◆ REQUEST
Locate each line of the entries below that contains the word "gear", and copy those lines.

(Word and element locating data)
- - - - -

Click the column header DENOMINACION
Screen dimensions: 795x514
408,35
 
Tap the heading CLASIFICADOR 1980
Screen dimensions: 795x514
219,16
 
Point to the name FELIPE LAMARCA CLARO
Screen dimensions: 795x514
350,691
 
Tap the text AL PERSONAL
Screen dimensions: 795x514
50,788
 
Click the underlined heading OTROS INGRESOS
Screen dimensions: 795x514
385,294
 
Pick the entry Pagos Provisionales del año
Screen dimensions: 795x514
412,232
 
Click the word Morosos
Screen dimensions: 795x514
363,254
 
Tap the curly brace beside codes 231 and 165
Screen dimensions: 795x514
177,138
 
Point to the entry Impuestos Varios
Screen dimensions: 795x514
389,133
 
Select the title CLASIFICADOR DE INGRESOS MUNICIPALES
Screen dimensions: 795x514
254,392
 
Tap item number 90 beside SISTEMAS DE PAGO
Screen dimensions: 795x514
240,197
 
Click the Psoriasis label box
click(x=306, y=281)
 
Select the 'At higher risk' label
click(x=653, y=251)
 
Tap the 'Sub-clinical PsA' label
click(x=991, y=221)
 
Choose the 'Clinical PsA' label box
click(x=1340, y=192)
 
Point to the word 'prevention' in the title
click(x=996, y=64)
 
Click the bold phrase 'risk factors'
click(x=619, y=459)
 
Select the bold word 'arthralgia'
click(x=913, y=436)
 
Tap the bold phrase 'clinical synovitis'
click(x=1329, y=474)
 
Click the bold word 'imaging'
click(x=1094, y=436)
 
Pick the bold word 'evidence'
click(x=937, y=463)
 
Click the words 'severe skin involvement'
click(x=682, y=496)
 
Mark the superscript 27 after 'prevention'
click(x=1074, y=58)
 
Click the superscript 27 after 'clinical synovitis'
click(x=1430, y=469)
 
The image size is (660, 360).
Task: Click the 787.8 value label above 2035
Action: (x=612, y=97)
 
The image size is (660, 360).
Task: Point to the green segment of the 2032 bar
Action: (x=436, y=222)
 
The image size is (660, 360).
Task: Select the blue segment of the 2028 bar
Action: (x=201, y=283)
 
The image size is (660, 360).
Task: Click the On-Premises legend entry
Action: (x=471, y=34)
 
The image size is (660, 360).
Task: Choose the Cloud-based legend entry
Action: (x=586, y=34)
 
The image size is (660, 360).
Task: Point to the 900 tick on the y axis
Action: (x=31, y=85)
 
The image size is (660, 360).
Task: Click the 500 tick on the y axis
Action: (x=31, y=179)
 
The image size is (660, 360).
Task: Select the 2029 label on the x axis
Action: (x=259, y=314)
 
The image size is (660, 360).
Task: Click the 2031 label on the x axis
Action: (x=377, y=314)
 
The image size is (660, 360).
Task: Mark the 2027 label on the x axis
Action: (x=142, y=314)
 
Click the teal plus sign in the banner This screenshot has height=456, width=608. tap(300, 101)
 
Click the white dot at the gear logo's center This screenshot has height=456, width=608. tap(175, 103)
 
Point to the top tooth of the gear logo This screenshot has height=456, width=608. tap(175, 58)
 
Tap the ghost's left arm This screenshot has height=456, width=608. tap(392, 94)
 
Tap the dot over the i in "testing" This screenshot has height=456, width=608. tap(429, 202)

- - - - -

◆ SOLVED PROBLEM
Click the white dot at the gear logo's center This screenshot has height=456, width=608. tap(175, 103)
Point to the top tooth of the gear logo This screenshot has height=456, width=608. tap(175, 58)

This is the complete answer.